EXERCISE BRIEF: Return the rows below unchanged, beginning at the line that contains "Click the SNAP button" and continuing through the last of the rows.

ROWS:
[start]

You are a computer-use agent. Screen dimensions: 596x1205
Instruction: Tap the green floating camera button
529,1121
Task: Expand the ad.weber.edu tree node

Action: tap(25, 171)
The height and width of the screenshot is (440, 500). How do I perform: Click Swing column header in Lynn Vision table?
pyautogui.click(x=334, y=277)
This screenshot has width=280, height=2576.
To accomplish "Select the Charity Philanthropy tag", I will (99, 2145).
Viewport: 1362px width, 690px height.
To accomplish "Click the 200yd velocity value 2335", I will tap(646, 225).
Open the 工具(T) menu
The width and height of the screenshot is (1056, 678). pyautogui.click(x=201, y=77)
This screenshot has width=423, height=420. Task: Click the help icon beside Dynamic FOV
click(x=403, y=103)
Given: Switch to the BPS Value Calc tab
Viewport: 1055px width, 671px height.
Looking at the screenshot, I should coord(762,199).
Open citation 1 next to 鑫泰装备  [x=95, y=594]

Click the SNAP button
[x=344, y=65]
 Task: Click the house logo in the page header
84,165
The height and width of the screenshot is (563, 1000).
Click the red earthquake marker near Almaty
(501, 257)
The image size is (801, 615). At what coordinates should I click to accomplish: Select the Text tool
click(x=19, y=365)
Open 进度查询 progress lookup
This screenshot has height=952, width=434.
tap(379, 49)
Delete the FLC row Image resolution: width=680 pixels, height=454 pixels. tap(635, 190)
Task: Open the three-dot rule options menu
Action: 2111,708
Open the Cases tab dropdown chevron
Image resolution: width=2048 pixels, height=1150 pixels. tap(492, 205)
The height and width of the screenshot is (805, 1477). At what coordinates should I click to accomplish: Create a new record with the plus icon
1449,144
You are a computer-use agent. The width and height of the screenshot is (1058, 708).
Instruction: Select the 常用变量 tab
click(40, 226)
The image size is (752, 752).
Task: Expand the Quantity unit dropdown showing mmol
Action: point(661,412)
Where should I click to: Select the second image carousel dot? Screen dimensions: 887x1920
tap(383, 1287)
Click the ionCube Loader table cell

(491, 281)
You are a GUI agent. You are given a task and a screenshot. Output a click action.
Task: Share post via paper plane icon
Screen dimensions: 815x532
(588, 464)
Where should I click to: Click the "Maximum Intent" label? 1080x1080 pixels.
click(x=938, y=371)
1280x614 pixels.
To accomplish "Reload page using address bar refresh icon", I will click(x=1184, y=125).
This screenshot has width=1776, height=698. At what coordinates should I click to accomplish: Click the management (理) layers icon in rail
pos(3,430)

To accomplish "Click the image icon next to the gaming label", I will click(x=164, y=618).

[end]

FINAL ANSWER:
Click the SNAP button
[x=344, y=65]
 Task: Click the house logo in the page header
84,165
The height and width of the screenshot is (563, 1000).
Click the red earthquake marker near Almaty
(501, 257)
The image size is (801, 615). At what coordinates should I click to accomplish: Select the Text tool
click(x=19, y=365)
Open 进度查询 progress lookup
This screenshot has height=952, width=434.
tap(379, 49)
Delete the FLC row Image resolution: width=680 pixels, height=454 pixels. tap(635, 190)
Task: Open the three-dot rule options menu
Action: 2111,708
Open the Cases tab dropdown chevron
Image resolution: width=2048 pixels, height=1150 pixels. tap(492, 205)
The height and width of the screenshot is (805, 1477). At what coordinates should I click to accomplish: Create a new record with the plus icon
1449,144
You are a computer-use agent. The width and height of the screenshot is (1058, 708).
Instruction: Select the 常用变量 tab
click(40, 226)
The image size is (752, 752).
Task: Expand the Quantity unit dropdown showing mmol
Action: point(661,412)
Where should I click to: Select the second image carousel dot? Screen dimensions: 887x1920
tap(383, 1287)
Click the ionCube Loader table cell

(491, 281)
You are a GUI agent. You are given a task and a screenshot. Output a click action.
Task: Share post via paper plane icon
Screen dimensions: 815x532
(588, 464)
Where should I click to: Click the "Maximum Intent" label? 1080x1080 pixels.
click(x=938, y=371)
1280x614 pixels.
To accomplish "Reload page using address bar refresh icon", I will click(x=1184, y=125).
This screenshot has width=1776, height=698. At what coordinates should I click to accomplish: Click the management (理) layers icon in rail
pos(3,430)

To accomplish "Click the image icon next to the gaming label", I will click(x=164, y=618).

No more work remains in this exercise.